Você já viajou para um país em que não sabia a língua falada lá? Como você se sentiu? Bom, suponhamos que tenha sido difícil realizar tarefas básicas como pedir comida e fazer amigos. Talvez tenha se sentido isolado e com sua autoestima prejudicada. Apesar de não ter nenhum dano aparente em seu aparelho auditivo, você não foi capaz de compreender o que era falado e escrito. Agora, vamos além! Já imaginou passar por esta experiência em seu próprio país de origem? Pessoas com a Desordem do Processamento Auditivo Central (DPAC) vivem exatamente isso.
Como compreendemos a mensagem falada e escrita?
Processamento é o nome dado aos passos executados para a análise da informação para que seja possível a sua compreensão. Especificamente, o Processamento Auditivo Central refere-se à capacidade que temos de analisar ou interpretar informações que nos chegam através da audição. Esta capacidade depende do bom funcionamento das áreas auditivas do córtex cerebral e dos caminhos que conduzem o som até estas áreas. Essa função primordial atua no desenvolvimento da linguagem, das habilidades acadêmicas e também faz parte do processo de comunicação. O processamento auditivo depende de atividades sofisticadas do sistema nervoso auditivo central e se desenvolve por meio de experiências vividas no mundo sonoro nos primeiros anos de vida.
O que caracteriza a DPAC?
A DPAC é também conhecida como Transtorno do Processamento Auditivo ou Doença da Incompreensão. Pessoas com DPAC têm dificuldades em compreender o que é falado, pois têm dificuldade para processar o que foi dito. O cérebro delas não consegue “quebrar” o que foi ouvido em pedaços menores ou “juntar” em um significado (Figura 1). A disfunção pode surgir por falta de estímulos na criança até os treze anos, que é a fase com maior grau de plasticidade em identificação de sons, palavras e barulhos. Para o diagnóstico acurado de DPAC, as crianças necessitam ter uma audição sem nenhum dano e integridade das funções psicológicas básicas como atenção e memória.
A DPAC pode afetar pessoas de todas as idades e sexo. Contudo, é mais comum em crianças (2% a 7% público em idade escolar). Na infância, mais especificamente no período de alfabetização, a desordem deve ser identificada rápida e assertivamente para não comprometer o aprendizado escolar.
Os profissionais da educação frequentemente são os que primeiro notam as diferenças de comportamento e dificuldades escolares das crianças. Em muitas situações, queixas de familiares, de colegas e mesmo de educares são muito duras e injustas. É comum pessoas com DPAC já terem ouvido as seguintes queixas sobre seu comportamento: Que criança preguiçosa! Você não se dedica aos estudos! Como você é distraído! Você é muito enrolado! Preste mais atenção! No Brasil, poucos profissionais da saúde e da educação estão capacitados a lidar com esse distúrbio, o que deixa muitas crianças reféns da própria dificuldade.
Quais são os sinais do DPAC?

▸ DADOS FORNECIDOS
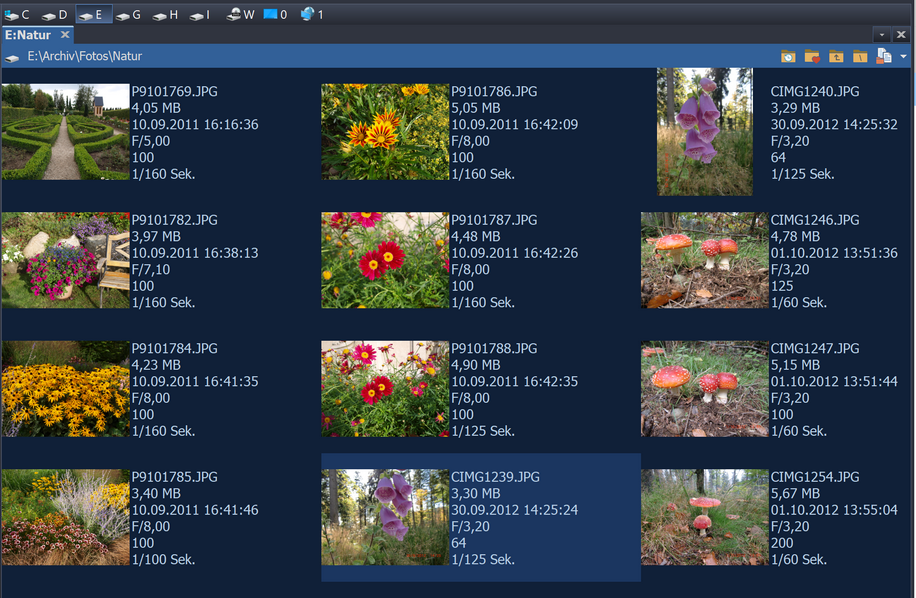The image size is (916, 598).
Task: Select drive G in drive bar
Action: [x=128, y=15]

==

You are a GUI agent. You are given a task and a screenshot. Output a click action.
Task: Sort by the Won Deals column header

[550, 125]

▸ O QUE FAZER
Redija a continuação do texto sobre a Desordem do Processamento Auditivo Central a partir do ponto em que ele se encerra. A listagem provém de uma fonte distinta do trecho selecionado.

▸ RESPOSTA A SEGUIR
São vários os sinais do DPAC, como: solicitar repetição constante da informação (por exemplo, pergunta muito “o que?” ou “hã?”); trocar sons parecidos na fala e escrita (P/B, T/D, V/F); ter dificuldade em seguir instruções e executar tarefas que lhe foram solicitadas; memorização prejudicada em atividades diárias; dificuldades para ler e escrever; e incompreensão de informações em ambientes ruidosos. Ainda, crianças portadoras de DPAC geralmente são desatentas e distraídas, falam alto, são agitadas e têm dificuldade para entender conceitos abstratos ou de duplo sentido, além de inverter letras e apresentar dificuldades de orientação direita/esquerda.
O DPAC apresenta sintomas e comportamentos semelhantes aos registrados no Transtorno de Déficit de Atenção e Hiperatividade (TDAH) e na dislexia, o que pode levar ao erro de diagnóstico. Nos casos em que a dificuldade de atenção aparece apenas em situações de muito barulho, há maior chance da avaliação apontar para a DPAC e não para o TDAH. No TDAH a falta de atenção e agitação está associada a situações de frustração (como na escola, por exemplo). Já crianças com DPAC apresentam falta de atenção generalizada.
Quais as causas?
A Associação Americana da Fala, Linguagem e Audição (ASHA) reconheceu o DPAC somente em 1996. Os especialistas não sabem ao certo quais fatores específicos são responsáveis por essa desordem. Contudo, as causas atribuídas e fatores associados mais comuns são: hereditariedade, lesão cerebral (traumatismo craniano, tumor, meningite), acidente vascular encefálico, doenças degenerativas, infecções crônicas no ouvido nos primeiros anos de vida, nascimento prematuro ou com baixo peso, atraso maturacional das vias auditivas do sistema nervoso central ou envelhecimento do cérebro (no caso dos idosos).
O diagnóstico
É feito por meio de avaliação médica com uma bateria de testes que relacionam as funções cognitivas aos comportamentos apresentados pela criança. Os testes englobam: exames clínicos, avaliação neurológica, oftalmológico e de imagem. A avaliação do neuropsicólogo também é fundamental para a indicação do tratamento, assim como a avaliação da audição com o otorrinolaringologista e o fonoaudiólogo, que realizam Exame de Processamento Auditivo Central. Através de todos os dados obtidos, os profissionais podem fazer o diagnóstico diferencial em caso de suspeitas de dislexia ou TDAH.
Existe cura para DPAC?
Estudos neuropsicológicos sugerem que não se pode falar em cura, mas lembram que o cérebro é um órgão com capacidade plástica impressionante (a chamada neuroplasticidade), que se “molda” a novos estímulos. Nesse sentido, existem formas de tratamento que fazem com que a vida do indivíduo seja mais adaptada.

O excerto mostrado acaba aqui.